Retrieval-augmented generation stopped being a research curiosity years ago. In 2026 it is the default way to put an LLM in front of your own documents without paying to fine-tune a model or risking it confidently inventing answers. The pattern is simple to describe and full of sharp edges to implement: find the right text, hand it to the model, and let the model write the answer.
This is a build guide, not a survey. By the end you will know exactly which components a working RAG pipeline needs in 2026, which specific tools and model versions to reach for, and a minimal code sketch you can run locally or against an API. We verified every version number, price, and benchmark below against current sources — because the worst RAG bug is the one you copy from a blog post written for last year’s libraries.
Principaux enseignements
- Six stages, in order: chunk, embed, store, retrieve, rerank, generate. Skip the reranker and your top results are noticeably worse; skip evaluation and you’ll never know.
- Boring chunking wins. Recursive splitting at ~512 tokens with 10–20% overlap beat fancy semantic chunking (69% vs 54% accuracy) in a 2026 benchmark. Start there.
- Embeddings: nomic-embed-text (768 dims, free, local) for prototypes; OpenAI text-embedding-3-large ($0.13/1M tokens, 3072 dims) or Voyage-3.5 for quality at scale.
- Vector DB: pgvector if you already run Postgres; Qdrant v1.18 (Apache 2.0, Rust) when you need fast filtered search; Chroma for quick local work.
- Frameworks: LangChain 1.x (LangGraph runtime) for agentic flows, LlamaIndex 0.14.x for retrieval-heavy apps — and you can run a useful pipeline in ~40 lines without either.
- Add a reranker. Cohere Rerank 3.5 ($2 per 1,000 searches) or open-source BGE-reranker-v2-m3 (free, ~50–100ms on GPU) cheaply lifts top-k relevance.
How a RAG pipeline actually works
A RAG system has two phases. Indexing happens once (or whenever your documents change): you split source files into chunks, convert each chunk to a vector with an embedding model, and store those vectors in a database. Querying happens on every request: you embed the user’s question, find the most similar chunks, optionally rerank them, paste the best ones into a prompt, and call an LLM.
That is the whole idea. The engineering is in the details — chunk size, which embedding model, how many results to retrieve, whether to rerank, and how you measure if any of it works. If you want the conceptual background before building, our RAG explainer covers the theory; this piece is about wiring it up. And if you’re still deciding between RAG and customizing the model itself, the fine-tuning vs RAG comparison is the right place to start — for most teams feeding private, changing data to an LLM, RAG is the cheaper and more maintainable answer.

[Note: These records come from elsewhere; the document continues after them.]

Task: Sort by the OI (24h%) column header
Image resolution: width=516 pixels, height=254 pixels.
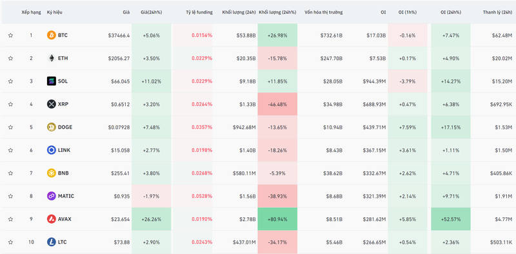Action: coord(451,12)
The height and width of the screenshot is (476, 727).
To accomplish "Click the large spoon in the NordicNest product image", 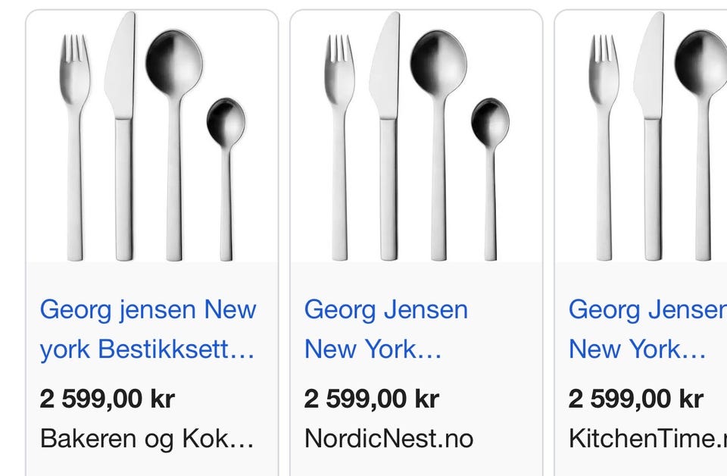I will [438, 146].
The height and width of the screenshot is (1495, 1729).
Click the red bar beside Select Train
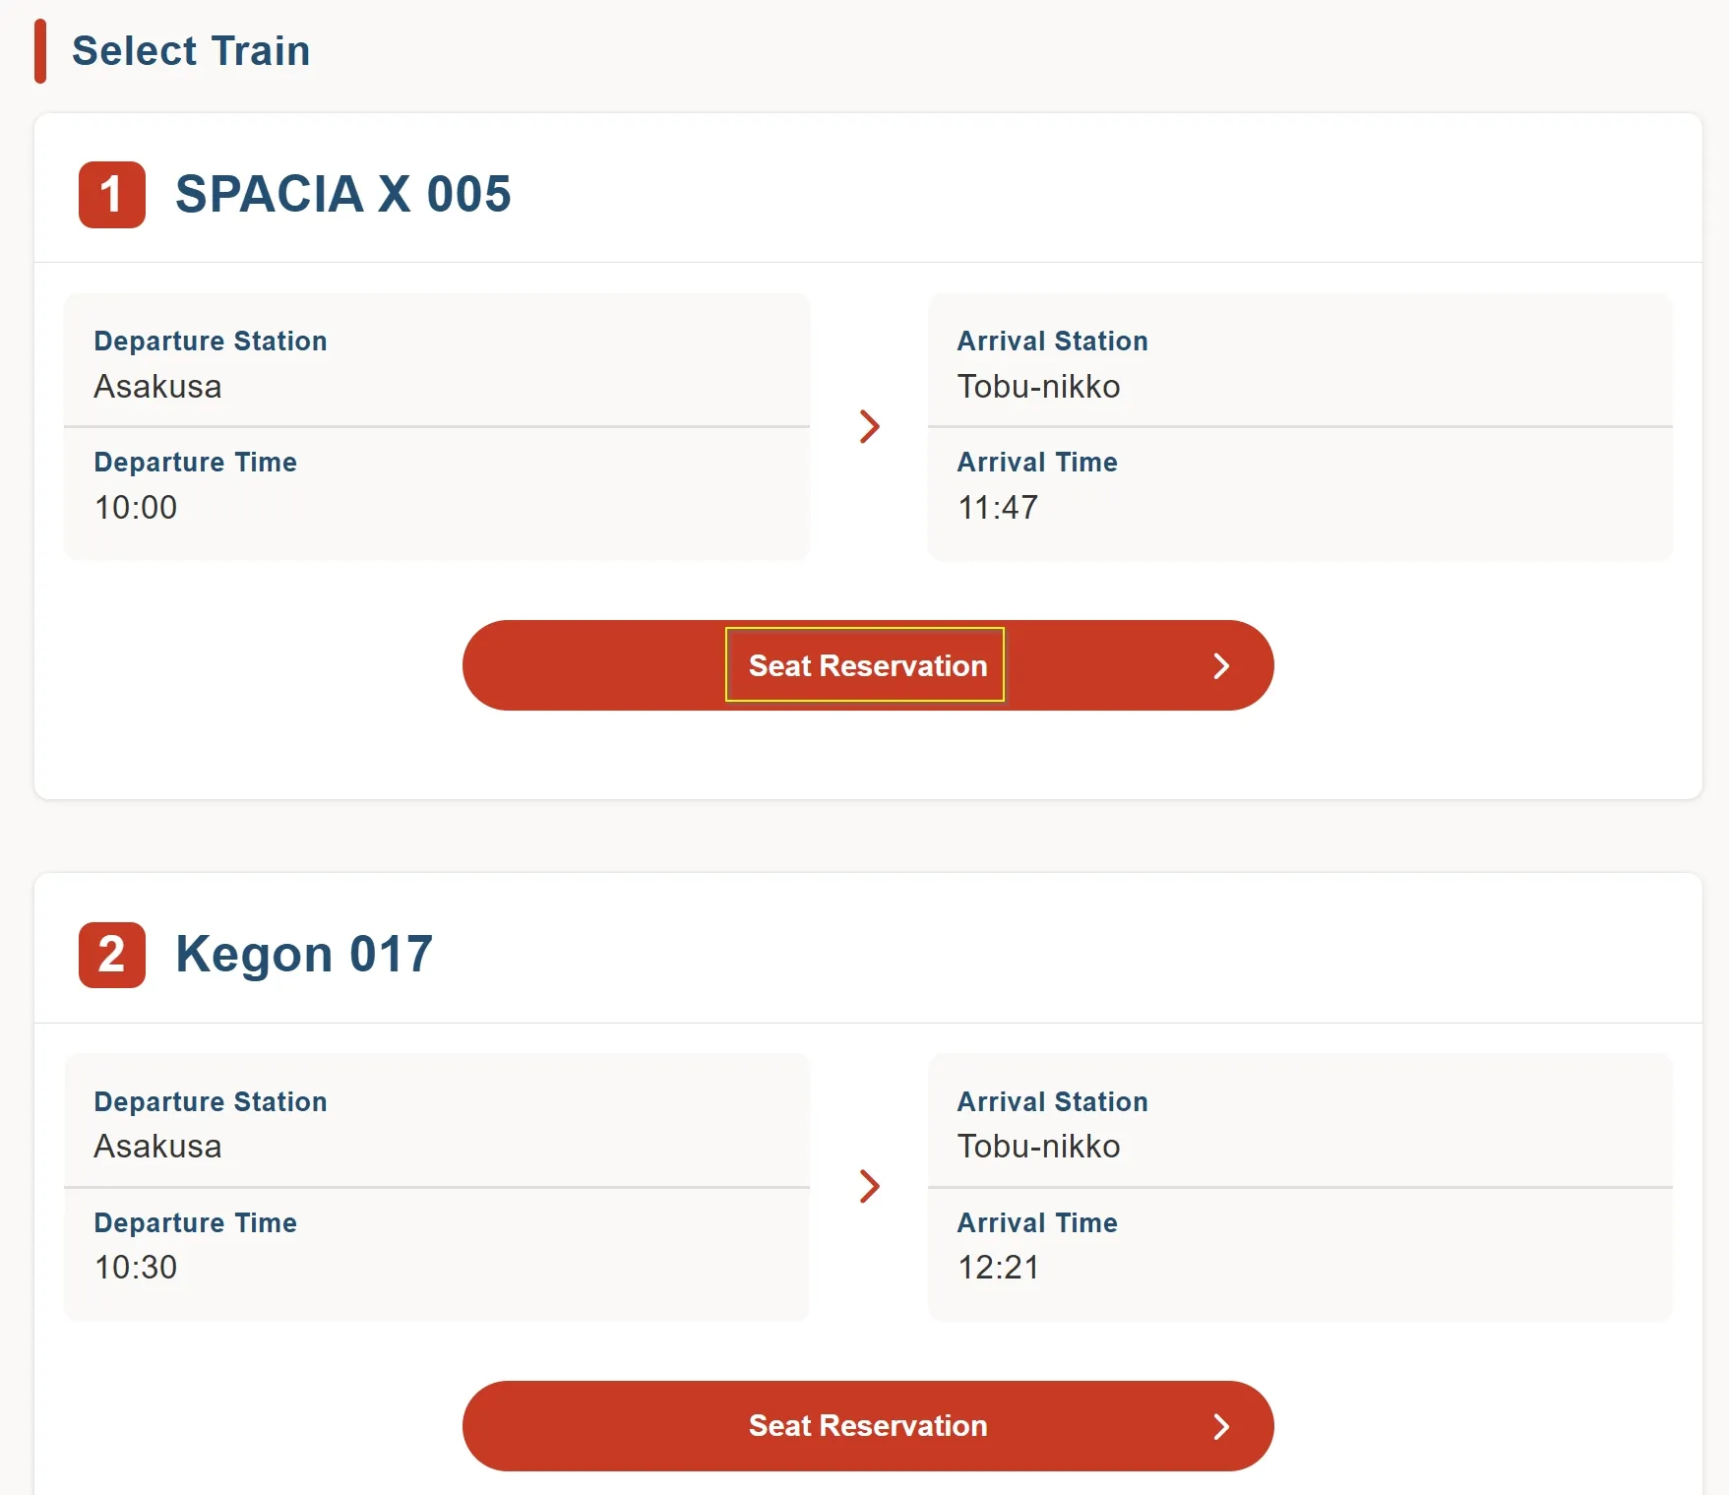40,51
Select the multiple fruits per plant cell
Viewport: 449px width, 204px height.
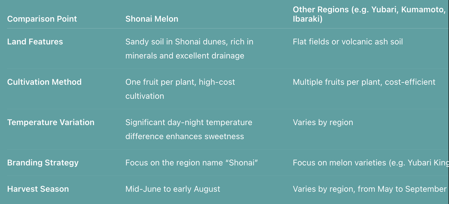pyautogui.click(x=364, y=82)
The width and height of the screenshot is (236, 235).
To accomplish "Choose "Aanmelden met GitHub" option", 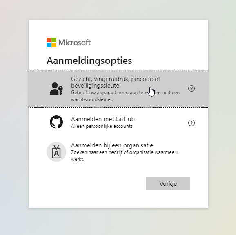I will [118, 122].
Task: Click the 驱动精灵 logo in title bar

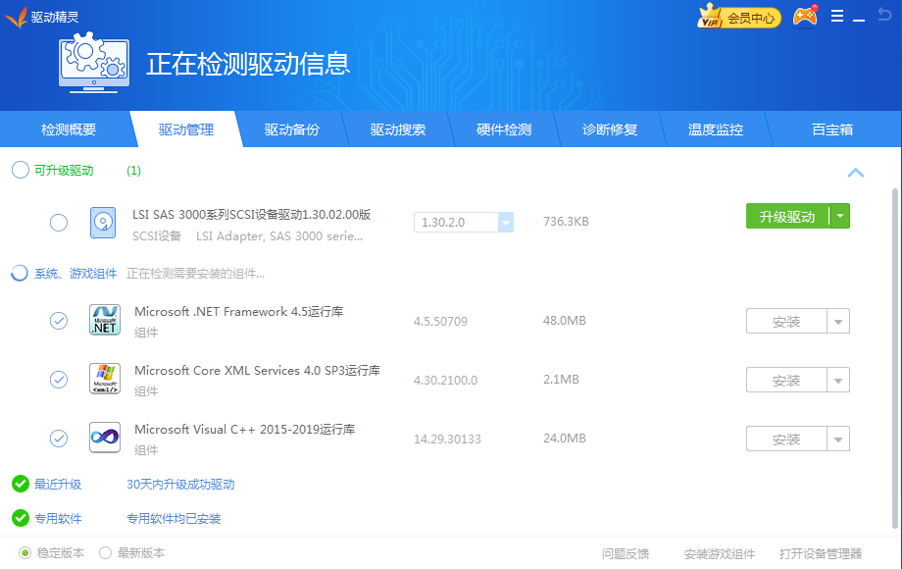Action: [x=16, y=17]
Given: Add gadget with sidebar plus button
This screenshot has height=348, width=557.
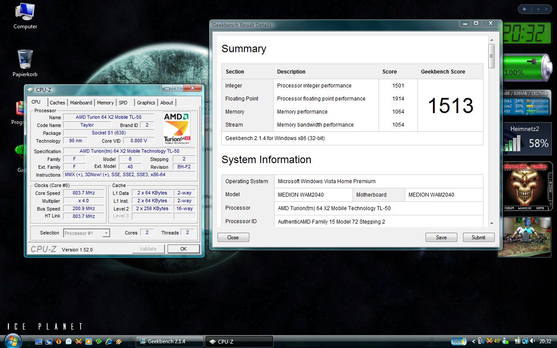Looking at the screenshot, I should (524, 9).
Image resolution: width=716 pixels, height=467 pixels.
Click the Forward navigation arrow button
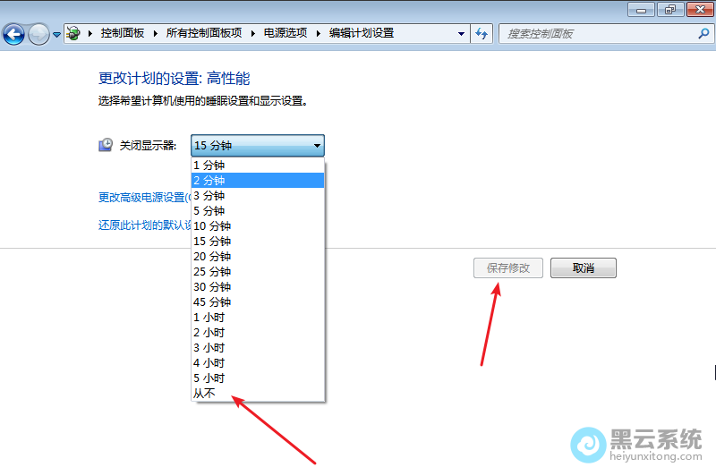click(x=38, y=34)
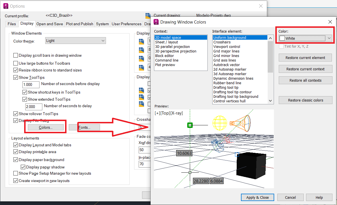Click the C3D icon on Drawing Window Colors dialog
The width and height of the screenshot is (337, 205).
tap(156, 22)
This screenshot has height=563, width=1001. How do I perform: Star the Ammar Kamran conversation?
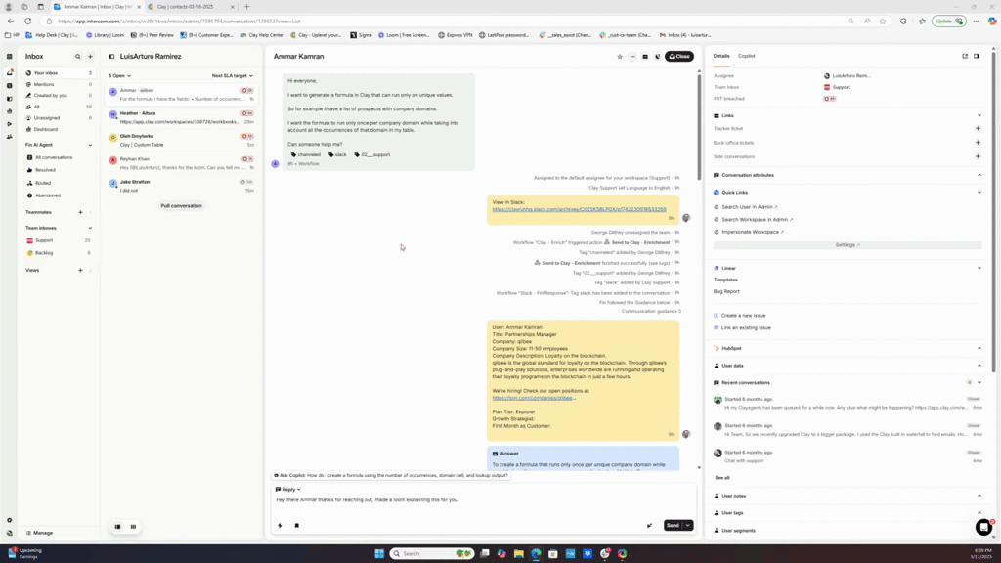[620, 57]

Step 1: Chunk your documents
Embedding models have a context limit and, more importantly, lose precision on long passages. So you split documents into chunks. The 2026 consensus, backed by benchmarks rather than vibes, is unglamorous: use a recursive character splitter targeting roughly 512 tokens with 10–20% overlap (50–100 tokens).
A February 2026 evaluation across 50 real documents found that naive recursive splitting at 512 tokens scored 69% retrieval accuracy, while semantic chunking — which tries to split on meaning boundaries — scored only 54%. The reason is mundane: semantic chunking produced fragments averaging 43 tokens, too small to give the model enough context to answer. Meanwhile a separate January 2026 study using SPLADE retrieval found overlap added indexing cost with no measurable benefit on its dataset. The honest takeaway: start with fixed-size recursive chunks, and only reach for semantic or page-level chunking if your evaluation metrics prove you need it on your specific documents.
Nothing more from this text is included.